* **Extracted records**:
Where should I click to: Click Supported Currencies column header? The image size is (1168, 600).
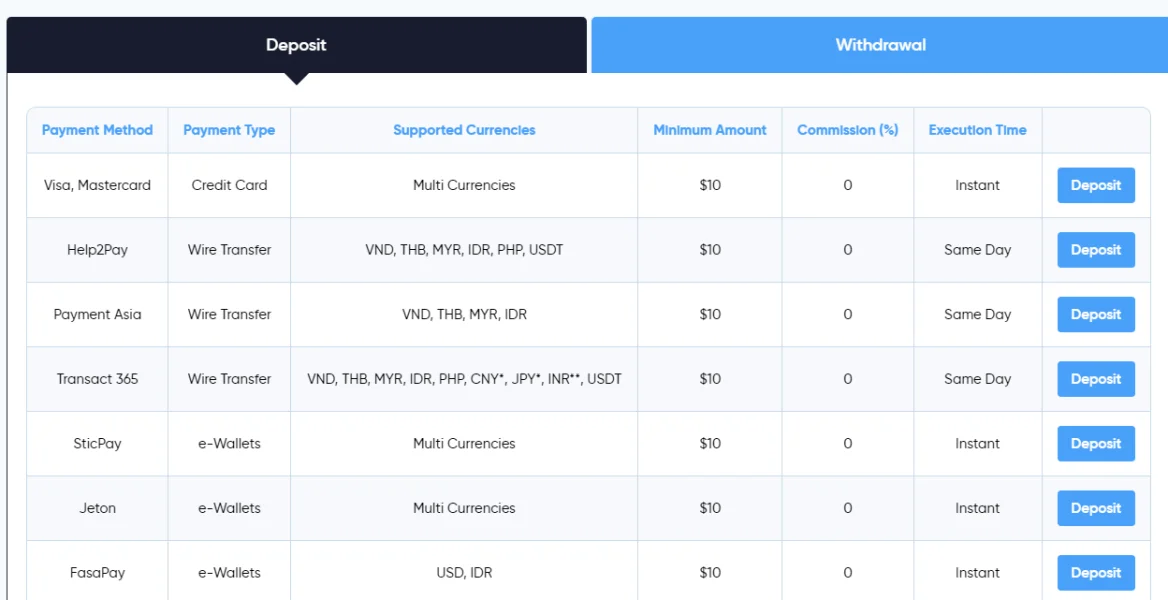coord(464,130)
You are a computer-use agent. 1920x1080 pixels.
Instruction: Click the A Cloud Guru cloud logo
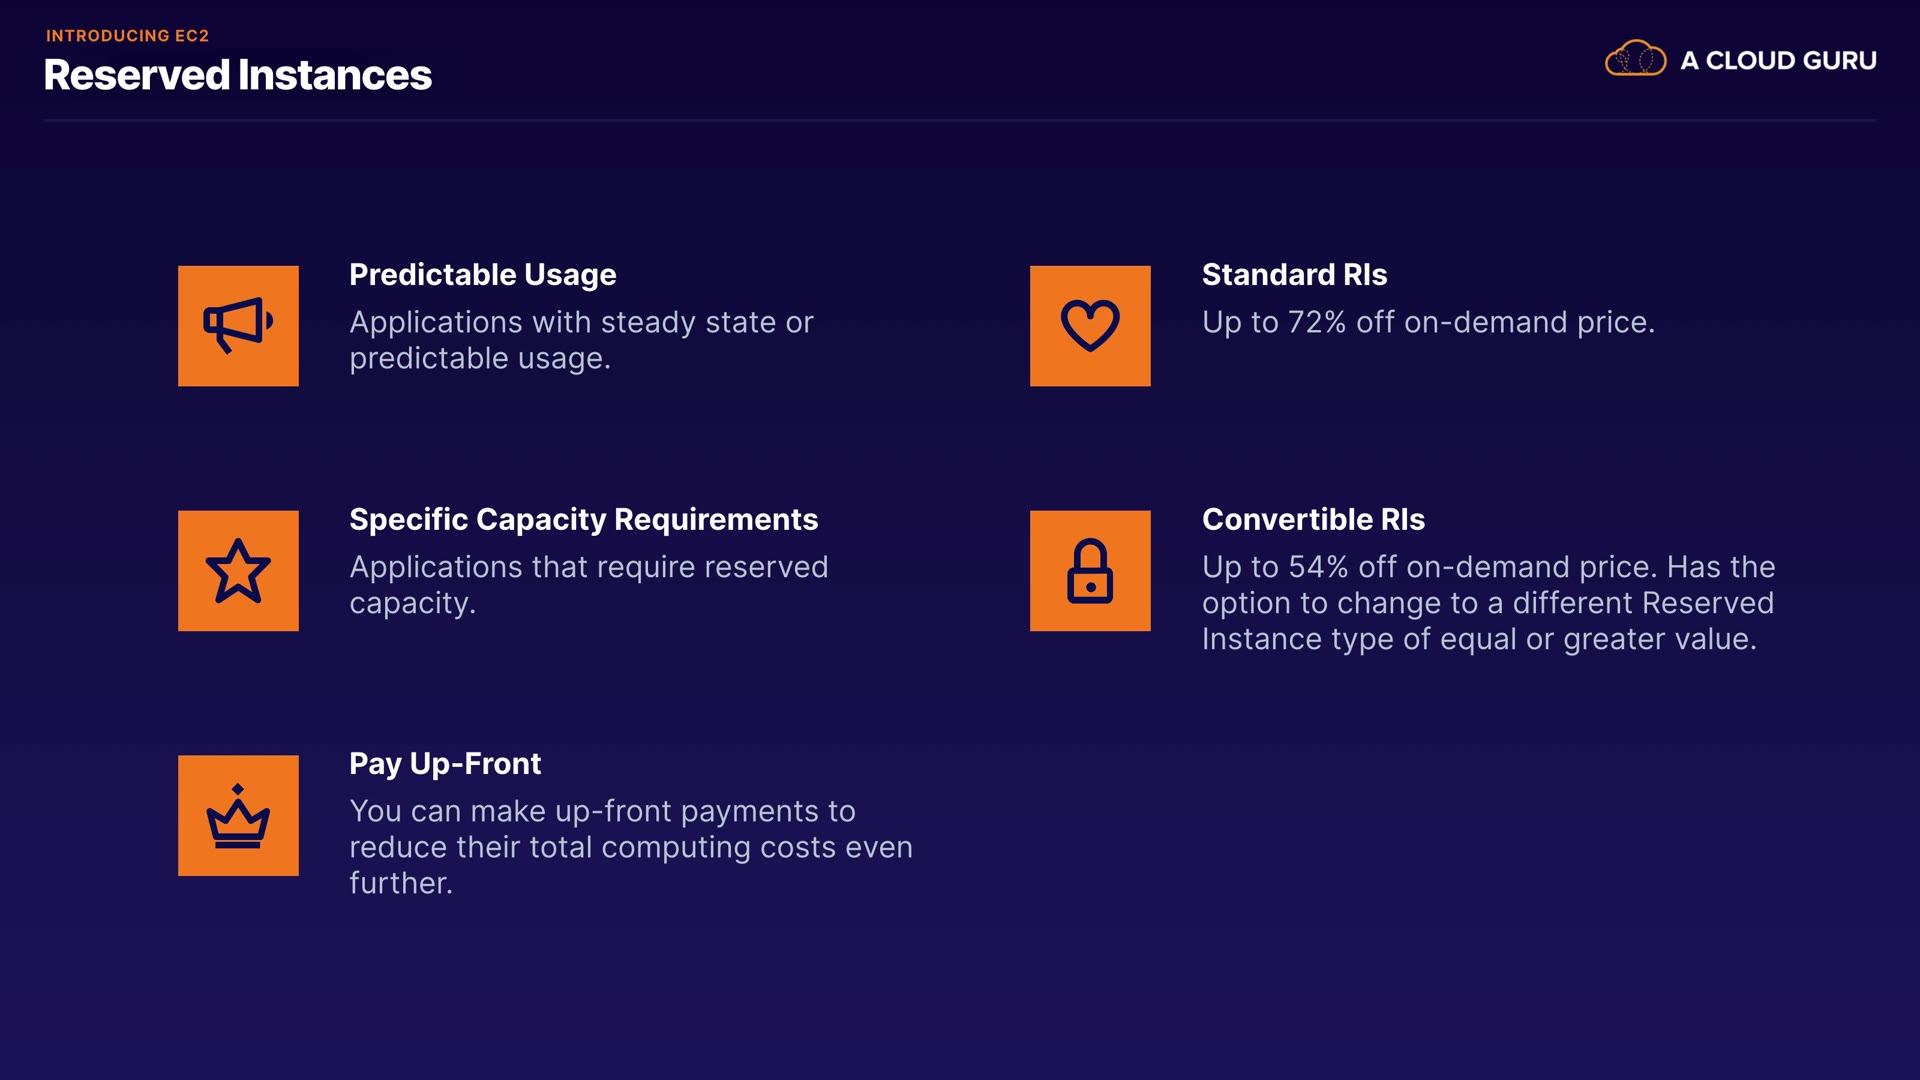1635,59
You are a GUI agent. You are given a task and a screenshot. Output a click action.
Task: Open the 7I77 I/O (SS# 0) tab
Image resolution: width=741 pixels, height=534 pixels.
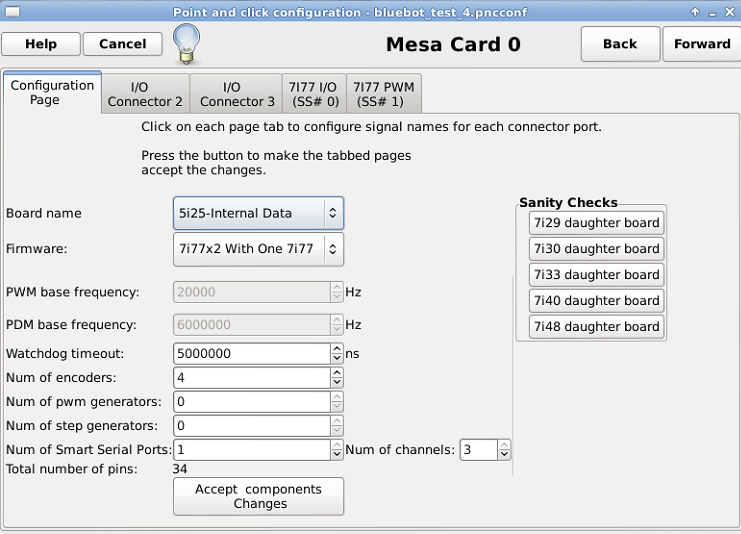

* **WHAT YOU SHOULD DO**:
Write the lines out again exactly, beginning at the one containing "Instruction: Click the" and ending with the last line of the entries, but without any pictures.

* **COMPLETED EXERCISE**:
Instruction: Click the A Cloud Guru cloud logo
1635,59
You are a GUI agent. You are given a task and a screenshot. Output a click action.
Task: Open the 7I77 I/O (SS# 0) tab
Image resolution: width=741 pixels, height=534 pixels.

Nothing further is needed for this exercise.